The company certainly ticks a lot of boxes. Selling semi luxury goods to rich people (by global standards). Their sales mix geographically is around 59 percent North America, 19 percent Europe. Meaning that the rest of the world, including Asia Pacific (at 13 percent) is only one-fifth of total sales. Down here, where the sun shines relentlessly, we fit into the category of rest of world, with a mere 3 percent of sales, I guess not quite a rounding area for the whole continent and the middle East, almost though. Latin America makes up the rest with 6 percent.

By these numbers one can easily see (sunnies on your head) that there is still plenty of room for growth globally. The sun may be very important to the successes of the likes of Tesla/SolarCity and the progress that Elon Musk makes for humanity, it is certainly very important for Luxottica. Like clockwork, the sun comes up and goes down each and every day, there is ALWAYS going to be a market for their products, of course their lenses in their other business help people who couldn't see before. I fit into that category, I had the laser operation, I am guessing that it may be another decade before I have to wear glasses all the time again. Money well spent though!

Expectations are always important for investors. Expectations that the custodians of your hard earned funds are looking after your best interests. Expectations that revenue and earnings growth are going to meet and beat your lofty trajectory. Shareholders are a real demanding lot, and why not, they after all have many choices, right? In this case the stock looks rather pricey at a forward multiple in the region of 25 times earnings. The dividend yield (in Euro terms, before tax) of around 2.75 percent is acceptable in a very low rate environment.

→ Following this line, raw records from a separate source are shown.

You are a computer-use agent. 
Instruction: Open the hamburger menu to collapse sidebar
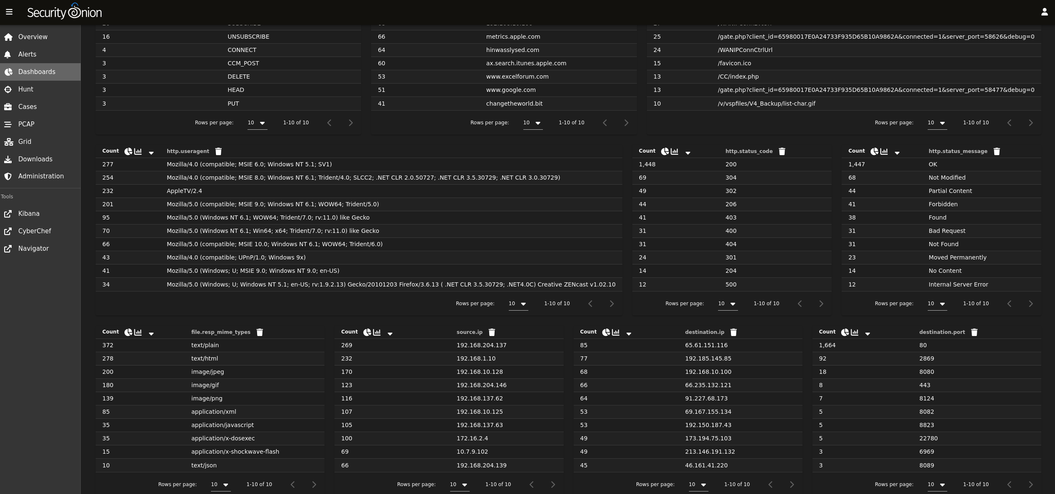[9, 12]
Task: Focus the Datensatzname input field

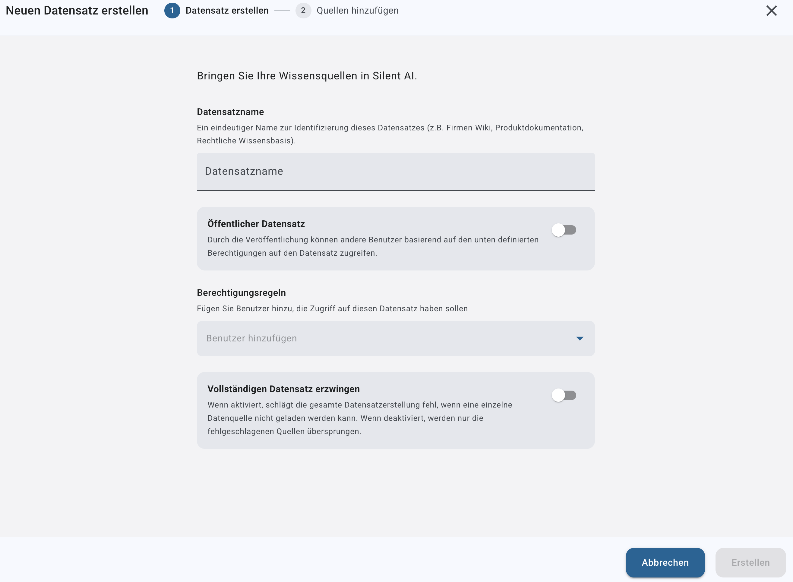Action: tap(395, 172)
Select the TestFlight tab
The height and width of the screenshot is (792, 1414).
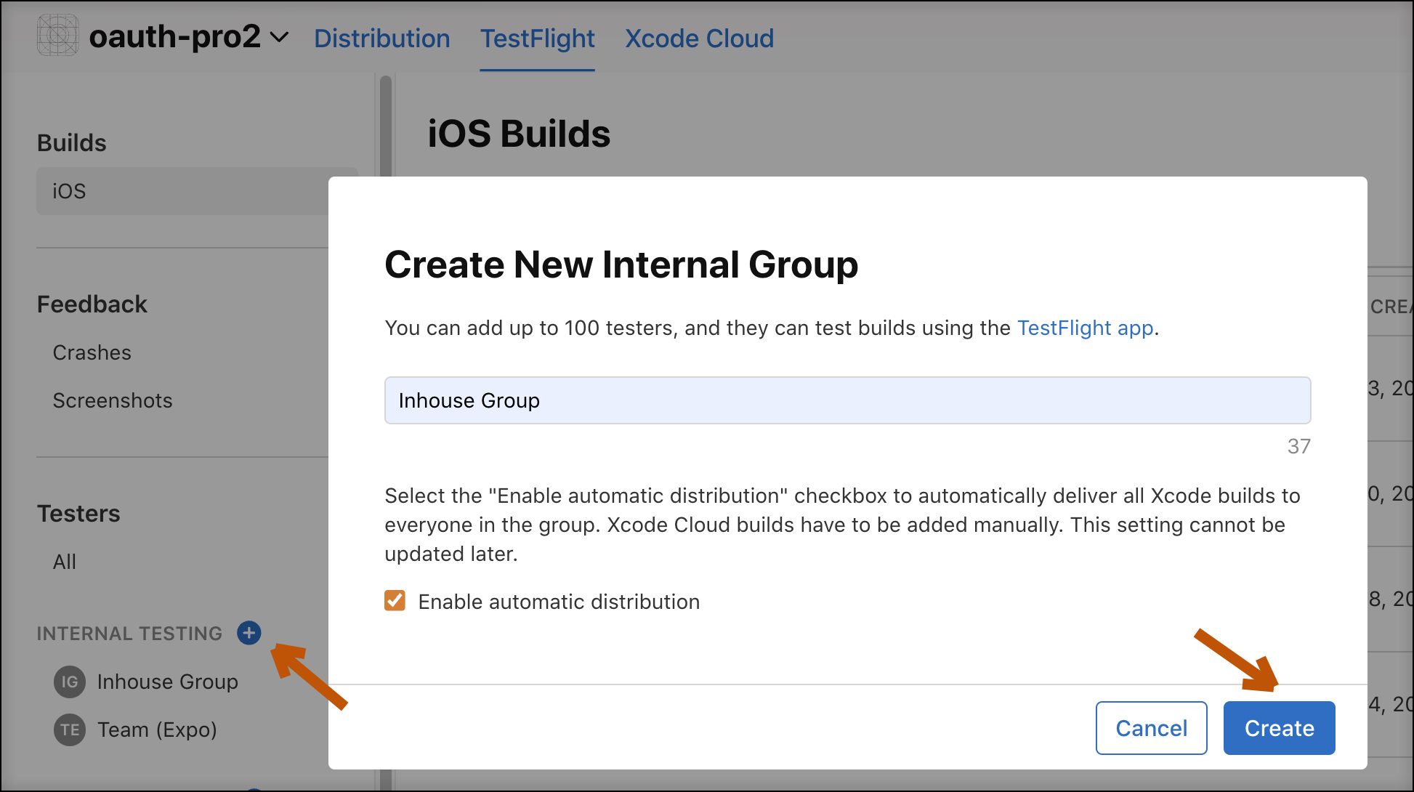(x=537, y=38)
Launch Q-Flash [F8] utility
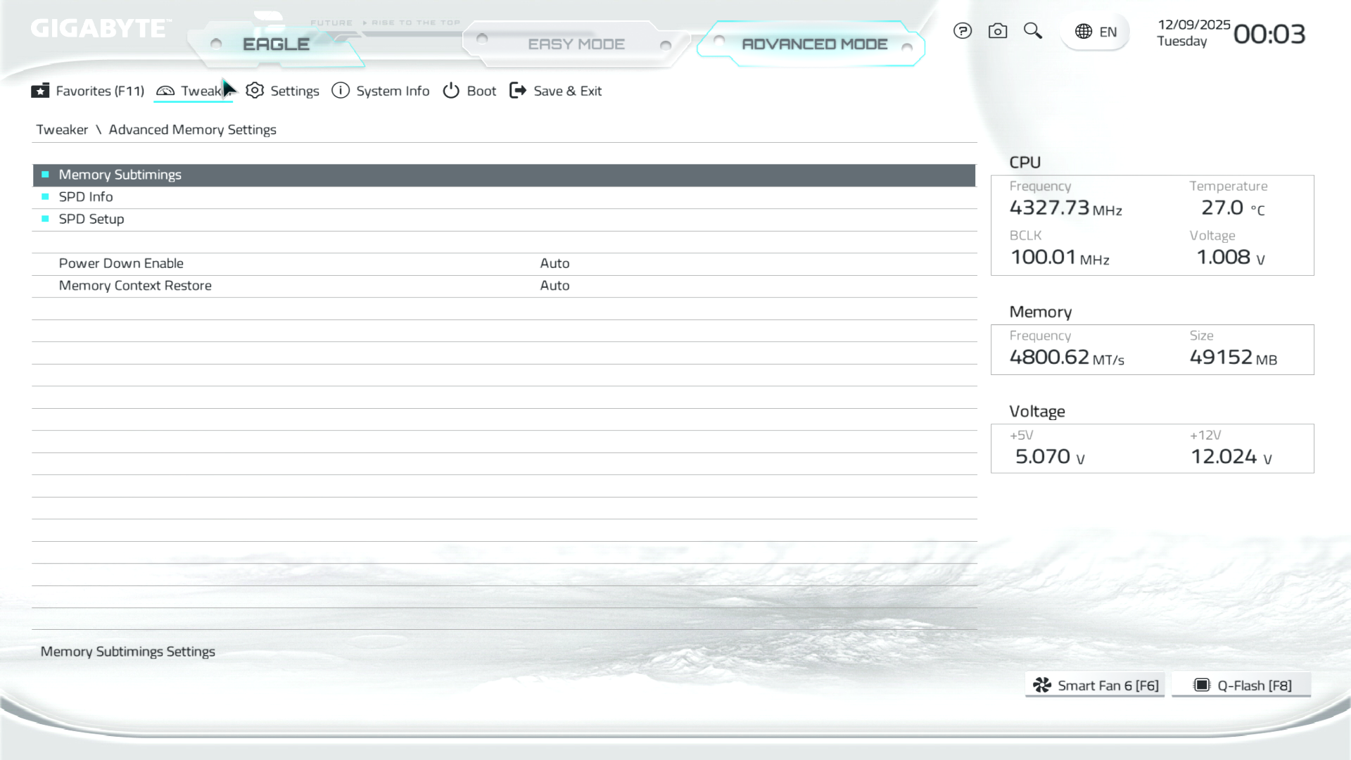The image size is (1351, 760). pyautogui.click(x=1241, y=685)
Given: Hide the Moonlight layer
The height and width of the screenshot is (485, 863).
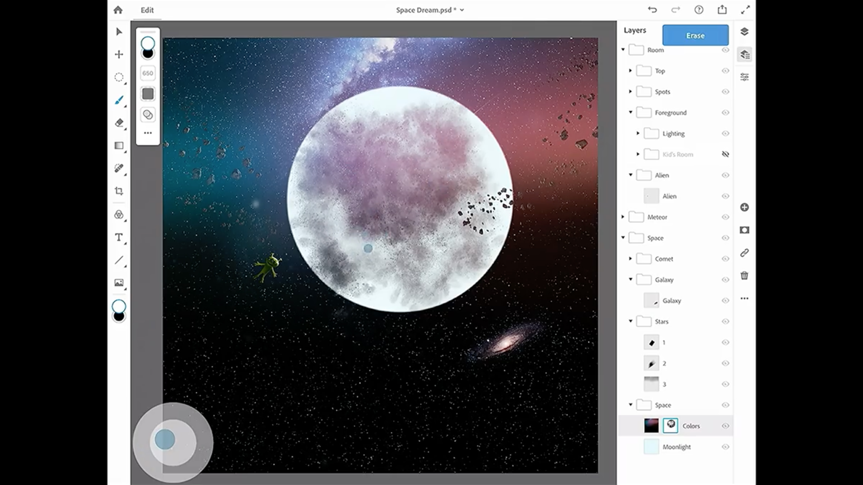Looking at the screenshot, I should point(725,447).
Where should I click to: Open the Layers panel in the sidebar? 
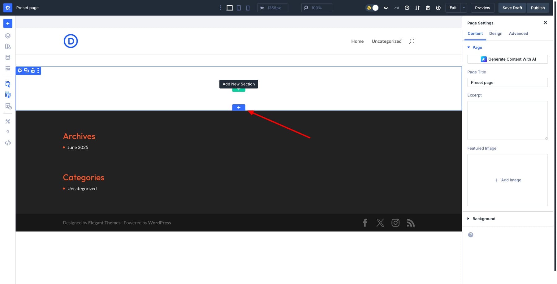pyautogui.click(x=8, y=36)
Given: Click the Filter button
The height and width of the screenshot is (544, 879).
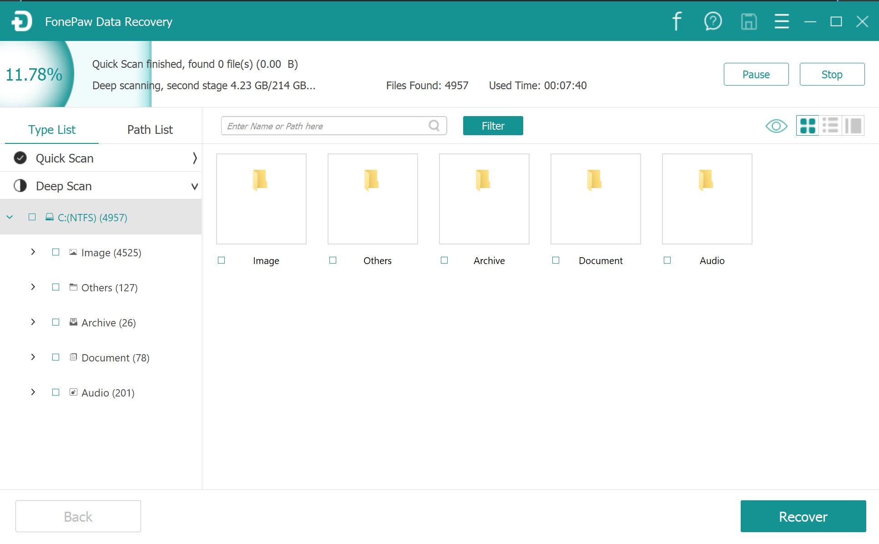Looking at the screenshot, I should [x=493, y=126].
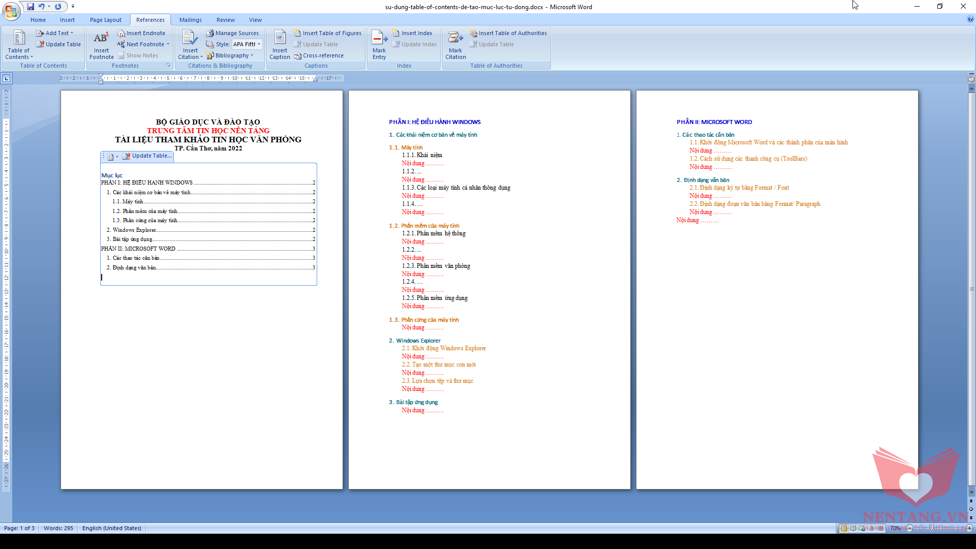The image size is (976, 549).
Task: Switch to Web Layout view
Action: (x=862, y=528)
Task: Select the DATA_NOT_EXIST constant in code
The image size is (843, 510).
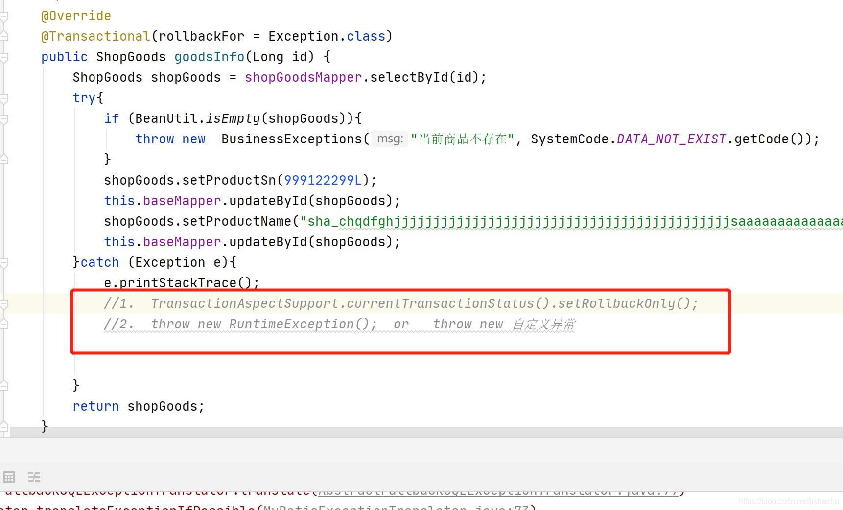Action: coord(671,139)
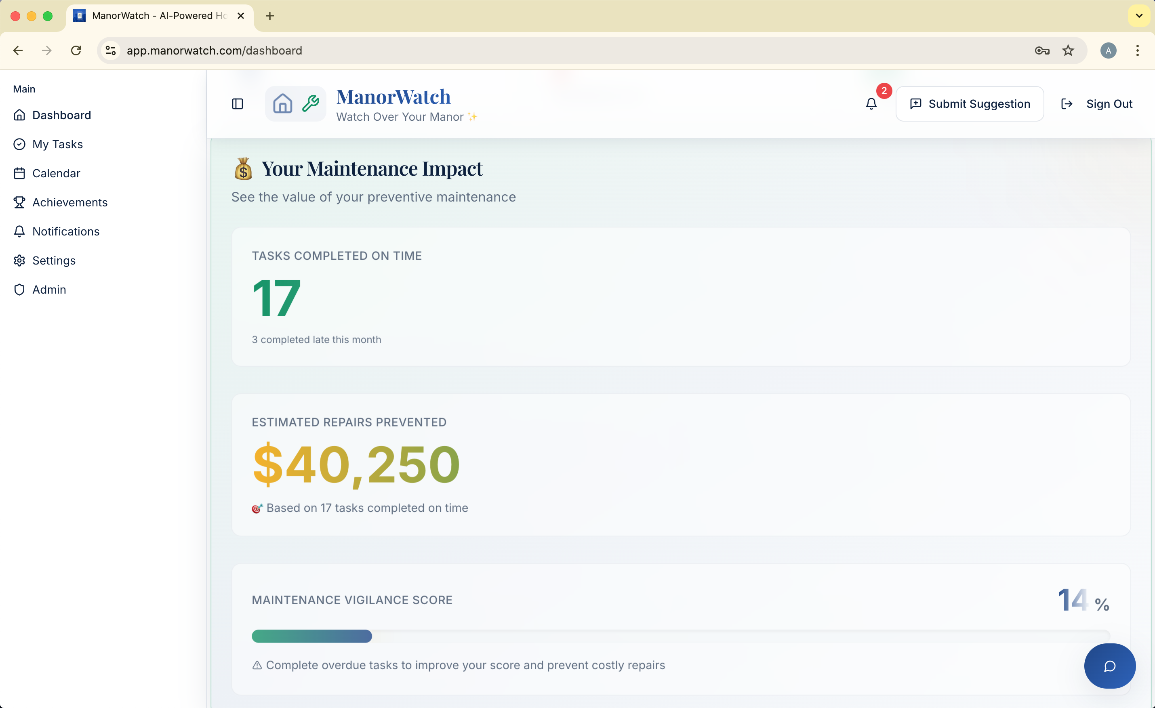The image size is (1155, 708).
Task: View site information icon in address bar
Action: click(111, 51)
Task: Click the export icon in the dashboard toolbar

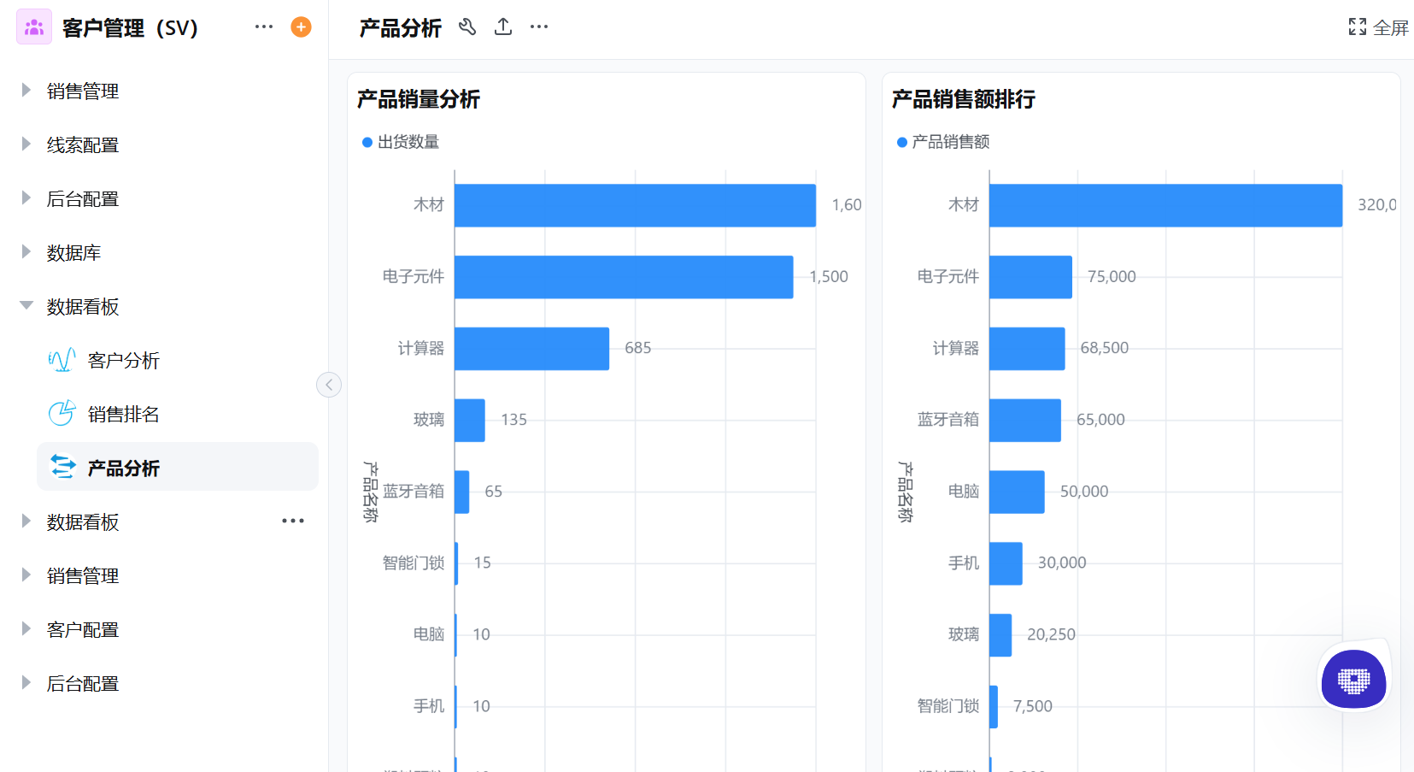Action: tap(503, 27)
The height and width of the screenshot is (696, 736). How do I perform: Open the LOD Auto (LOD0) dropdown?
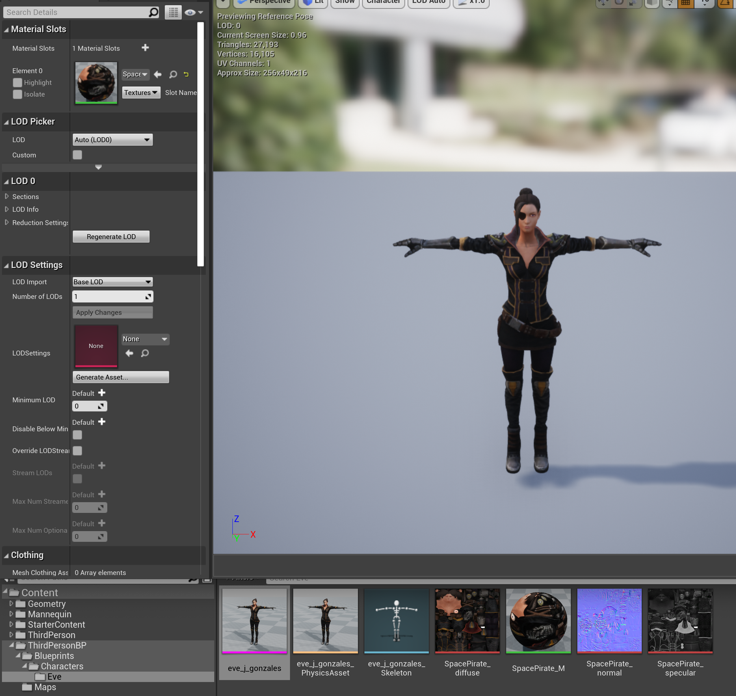(x=112, y=139)
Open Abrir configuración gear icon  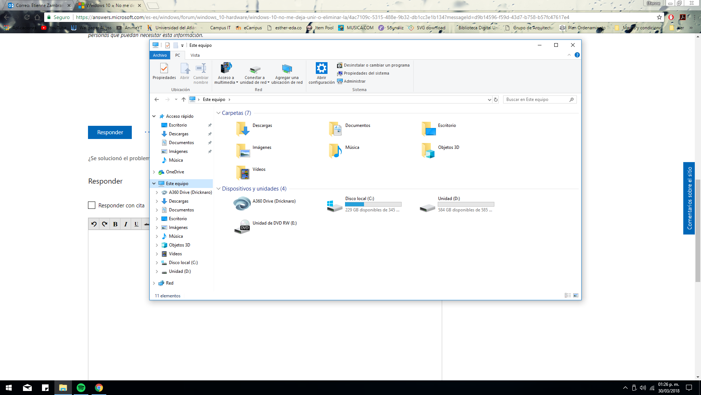(x=321, y=68)
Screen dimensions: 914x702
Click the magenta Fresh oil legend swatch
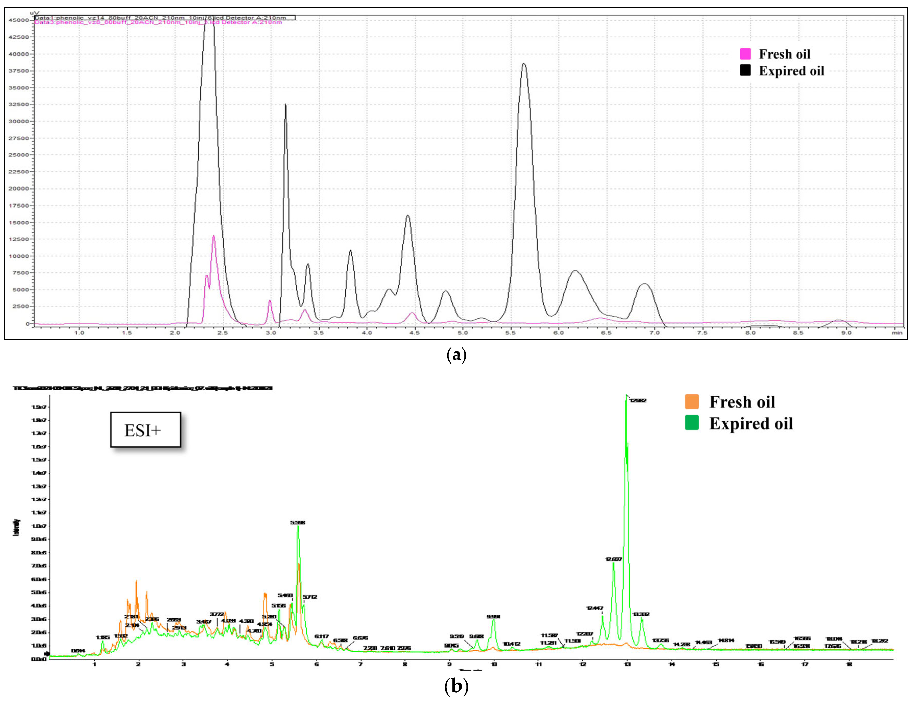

We started out the piece suggesting that founder De Vecchio was a loner from a very young age, not by choice. After a period of calm in terms of leadership, there have been CEO and co-CEO ructions, too many in fact, which is not great news for investors. Uncertainty, and the prospect that the founder still has an overreaching arm. Not able to find a captain to drive the business, perhaps that is the untrusting nature of his past. It is not normal for us to stay with a hold on a specific business, we are a buy or sell house, the current share price justifies the reality that the very short term sees stodgy growth. If you have this business in your portfolio, there is nothing to do. The growth rates will return, I have conviction on that score, not for the time being. This is where you need to be patient for a little while.